Outras sessões anunciadas são as de “The Amusement Park” (1973), o banido filme institucional de George Romero, e a celebração dos 20 anos da obra-prima “A Viagem de Chihiro” (2001), de Hayao Miyazaki, na secção Lobo Mau.
No campo das curtas-metragens, foram já anunciados 7 filmes da secção de Curtas Internacionais com destaque para o galardoado “A Terra do Não Retorno”, de Patrick Mendes, realizador vencedor da primeira edição do Prémio MOTELX - Melhor Curta de Terror Portuguesa, em 2009, e do thriller angustiante e claustrofóbico de Filipe Melo, filmado num plano sequência único, O Lobo Solitário (2021). A Secção X, cujos primeiros passos foram dados em 2020, oficializa-se este ano apresentando um novo espaço de divulgação do cinema de terror mais experimental e underground.
Nas secções competitivas, destaque para o Prémio MOTELX – Melhor Curta de Terror Portuguesa / Méliès d'Argent, pela primeira vez, apoiado pela Santa Casa da Misericórdia, reforçando assim a sua missão de apoio à produção nacional de cinema de género. O valor de 5000€ é o maior atribuído a curtas-metragens em Portugal. Os concorrentes serão anunciados em Agosto.

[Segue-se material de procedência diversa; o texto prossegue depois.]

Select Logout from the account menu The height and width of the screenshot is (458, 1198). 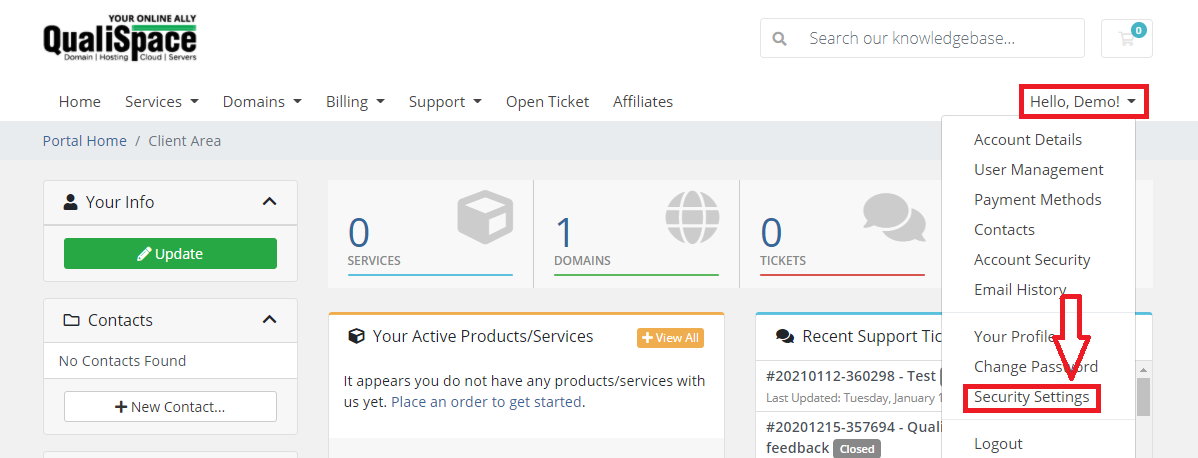pos(998,444)
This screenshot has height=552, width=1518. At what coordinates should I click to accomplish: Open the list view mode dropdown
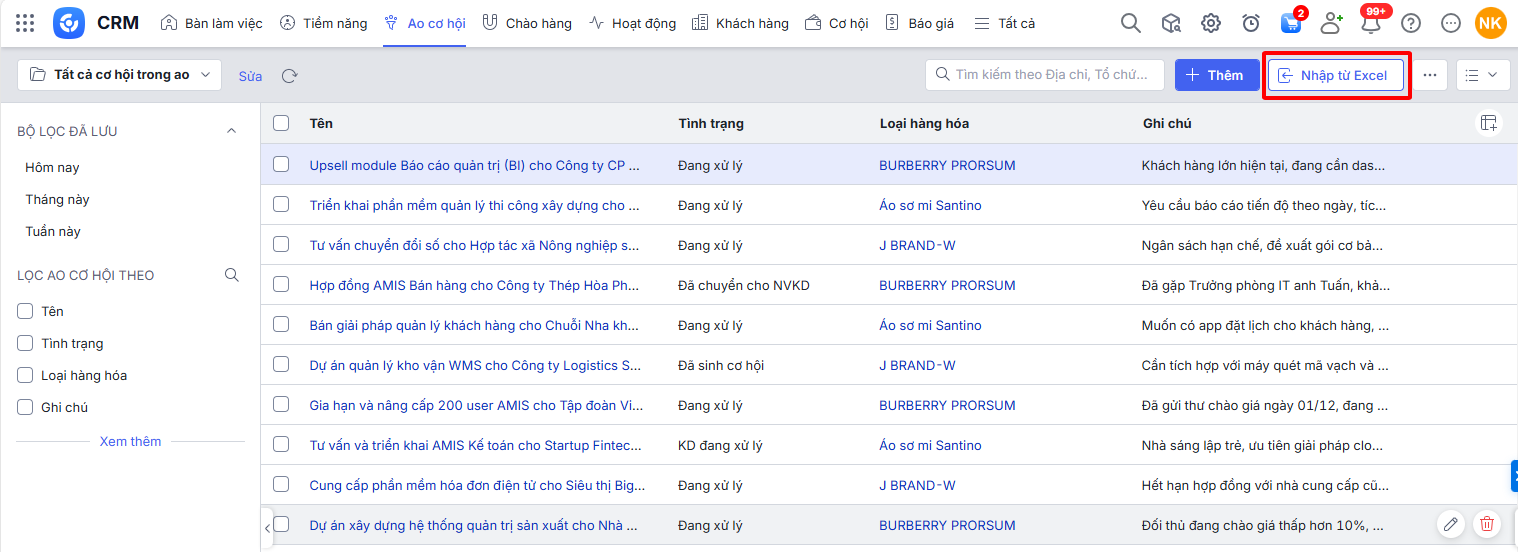1482,75
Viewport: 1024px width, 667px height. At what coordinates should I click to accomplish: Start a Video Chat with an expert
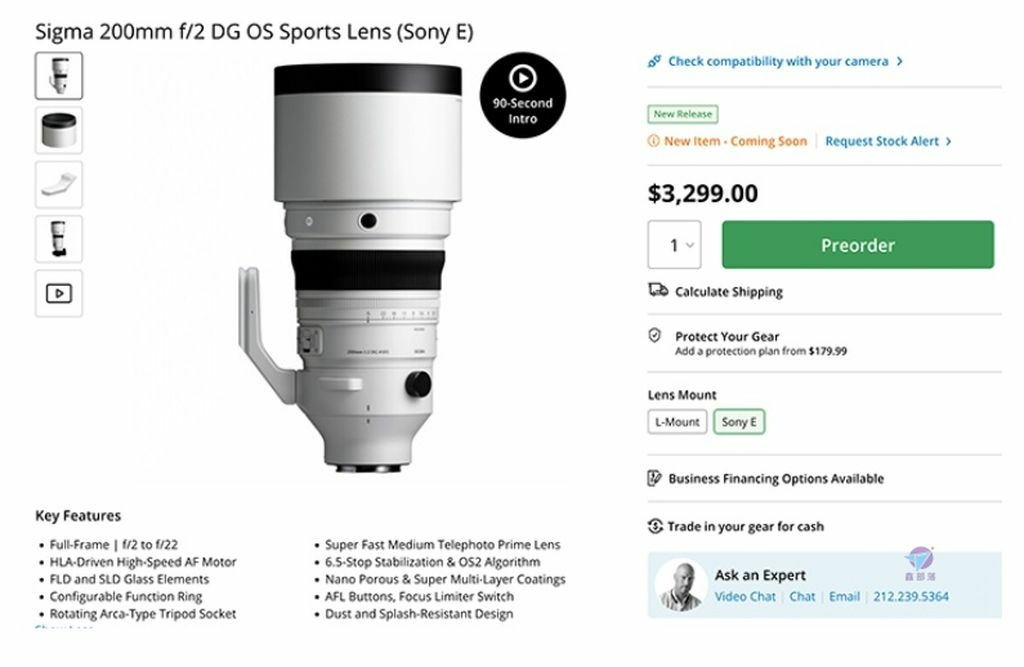coord(745,596)
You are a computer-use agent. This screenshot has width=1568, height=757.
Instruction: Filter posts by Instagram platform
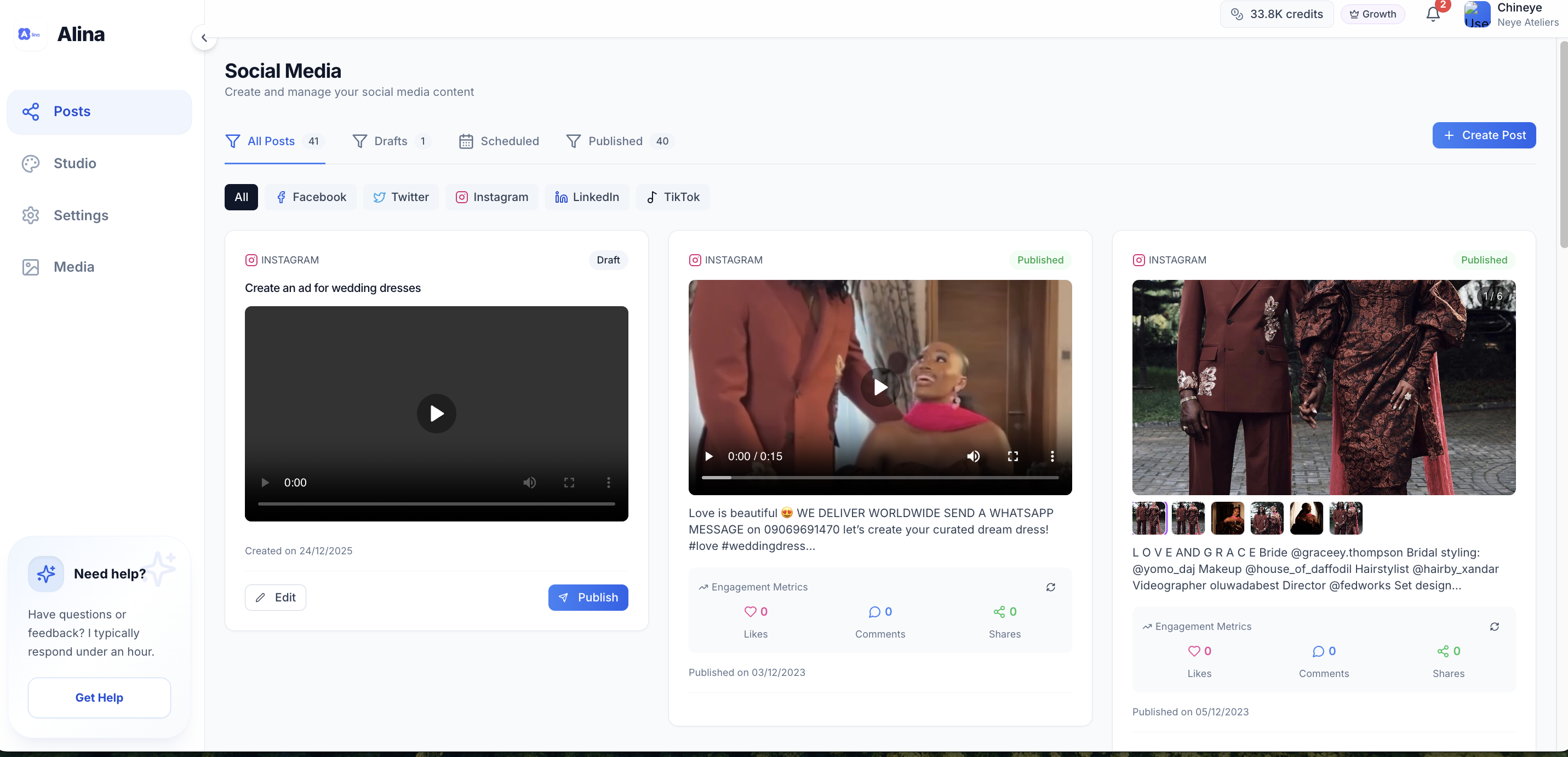[x=492, y=197]
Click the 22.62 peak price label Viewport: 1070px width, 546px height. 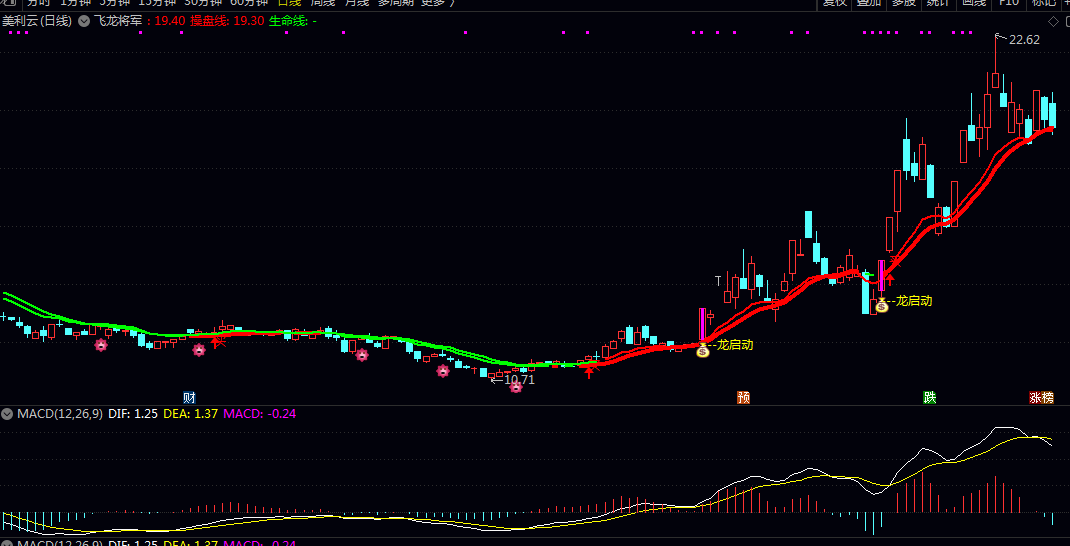(1024, 40)
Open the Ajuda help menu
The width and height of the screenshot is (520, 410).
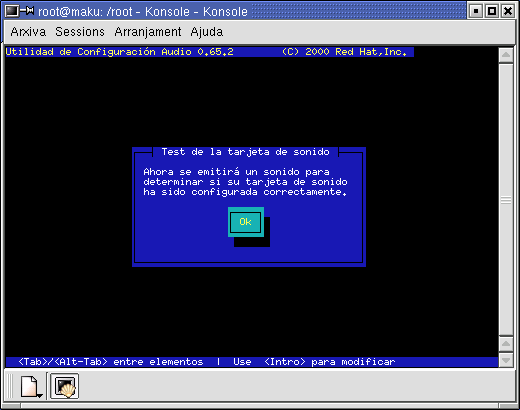coord(207,32)
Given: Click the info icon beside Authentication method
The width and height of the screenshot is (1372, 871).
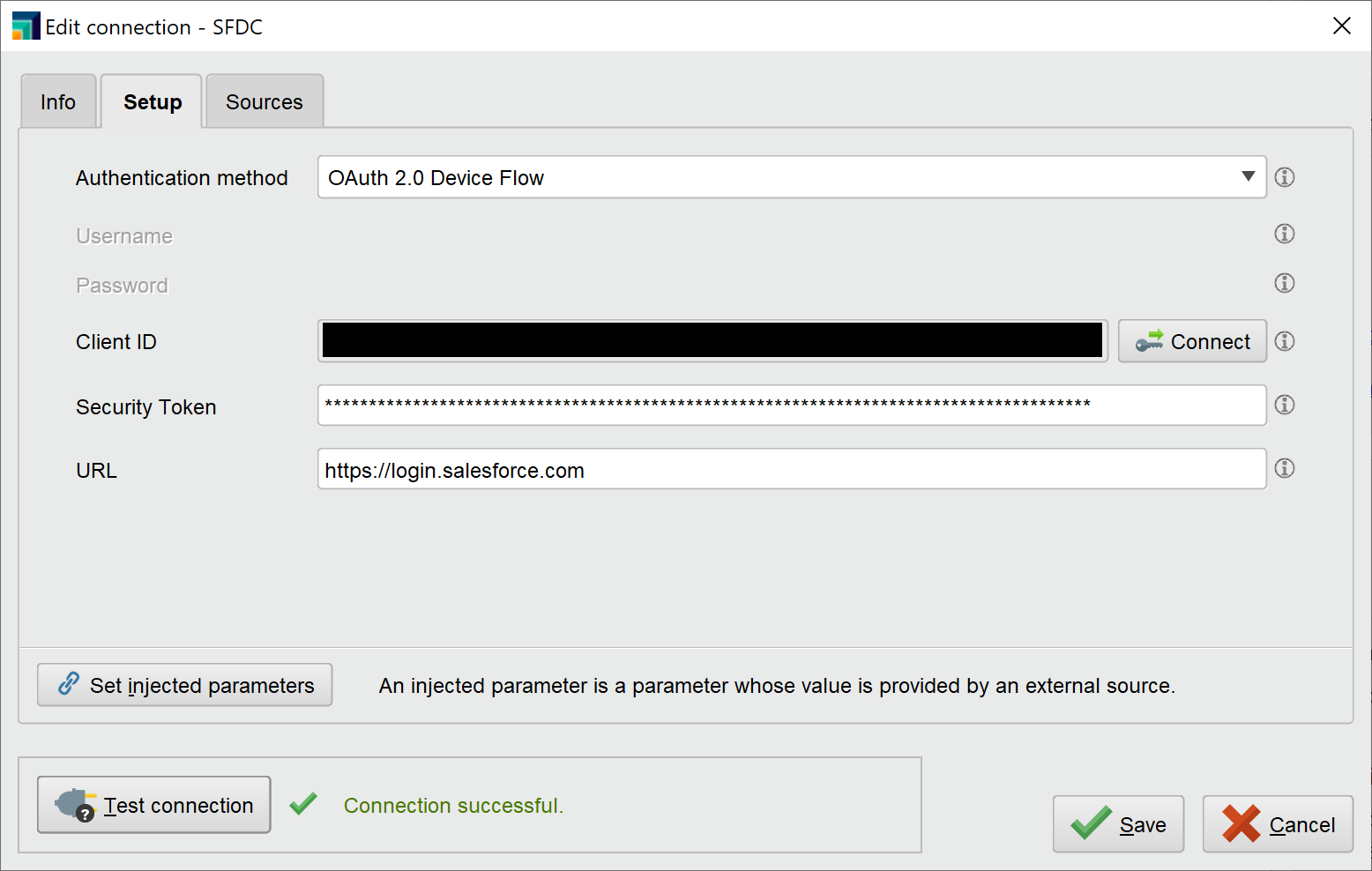Looking at the screenshot, I should click(x=1285, y=177).
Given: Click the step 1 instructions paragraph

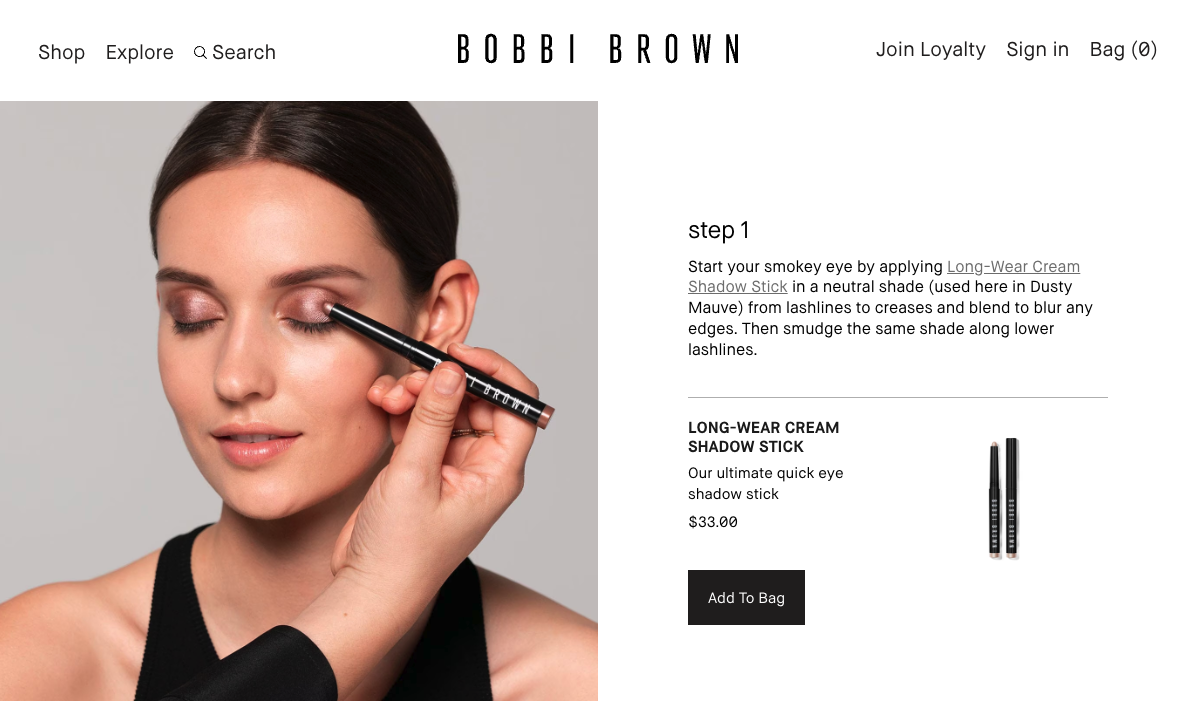Looking at the screenshot, I should tap(890, 308).
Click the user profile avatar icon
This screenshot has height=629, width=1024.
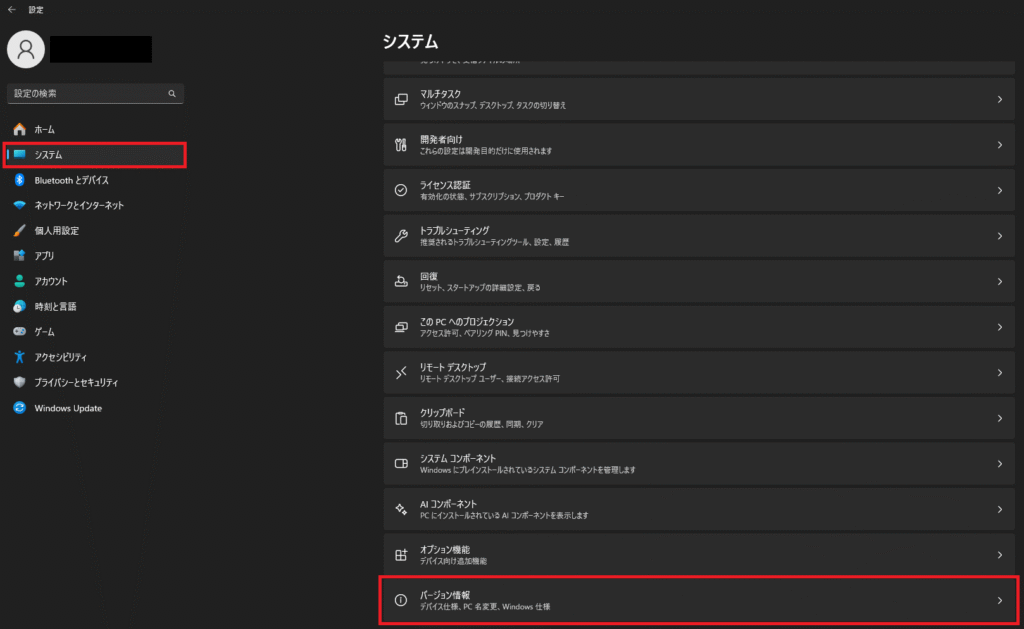[26, 49]
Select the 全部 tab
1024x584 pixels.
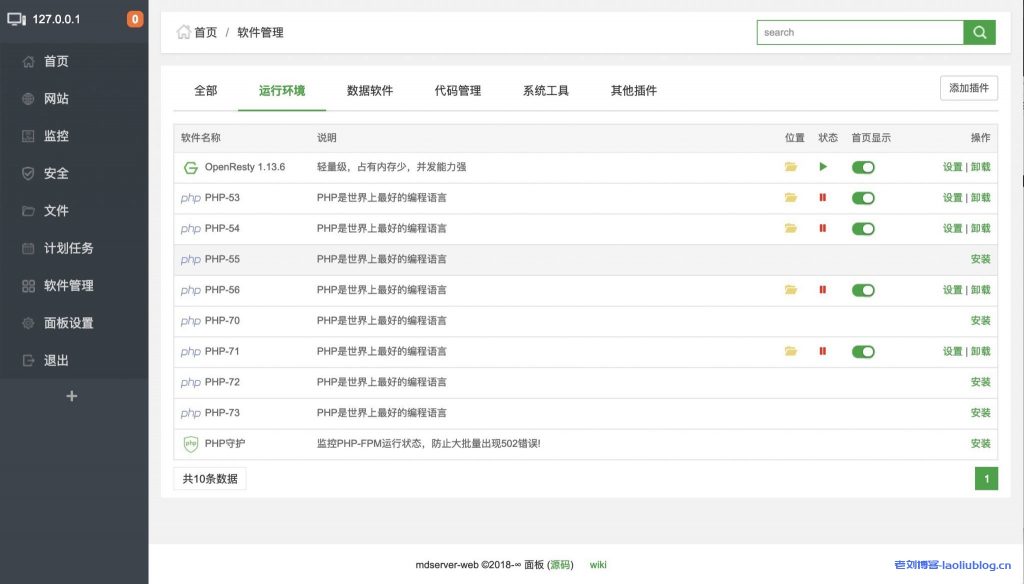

Mas se a programação regular 2021 é já uma das mais fortes, o habitual Warm-Up que antecipa o festival não é menos tímido. De 2 a 4 de Setembro, ampliando a importância dada às propostas artísticas multidisciplinares que o MOTELX se orgulha de alimentar, em estreia mundial absoluta, “As Vizões do Ego – Uma Encenação Pictórica de Edgar Pêra”, que marca a primeira e surpreendente incursão do conhecido cineasta português na pintura, com dramatização luminotécnica de Rui Monteiro e banda sonora de Artur Cyaneto. RAPSODO é o espectáculo que, no Convento de São Pedro de Alcântara, se constrói a partir de histórias aterradoras contadas por actores consagrados como Maria João Luís ou Miguel Borges, envolvidas na tranquilizante música de Noiserv. E porque as novidades se fazem acompanhar de clássicos, vai poder ainda assistir-se à habitual sessão de cinema ao ar livre no Largo Trindade Coelho, com programa a anunciar brevemente. Todas as actividades respeitam as recomendações da DGS e são apoiadas pela Santa Casa da Misericórdia.
Comprometido com o objectivo de levar o festival, os filmes seleccionados e o cinema de terror português a novos públicos e geografias nacionais, o MOTELX estabelece, este ano, uma importante parceria com a NOS Cinemas. A Volta a Portugal MOTELX nos Cinemas NOS é a nova extensão que tem início imediatamente após a realização do festival em Lisboa e que promete sessões de norte a sul do país, litoral e interior. Os filmes, salas e datas serão anunciados no decorrer do mês de Agosto.
Até 2 de Agosto, o público pode ainda submeter curtas até 2 minutos, feitas em telemóvel, tablet ou webcam, que serão a matéria-prima para a secção microCURTAS.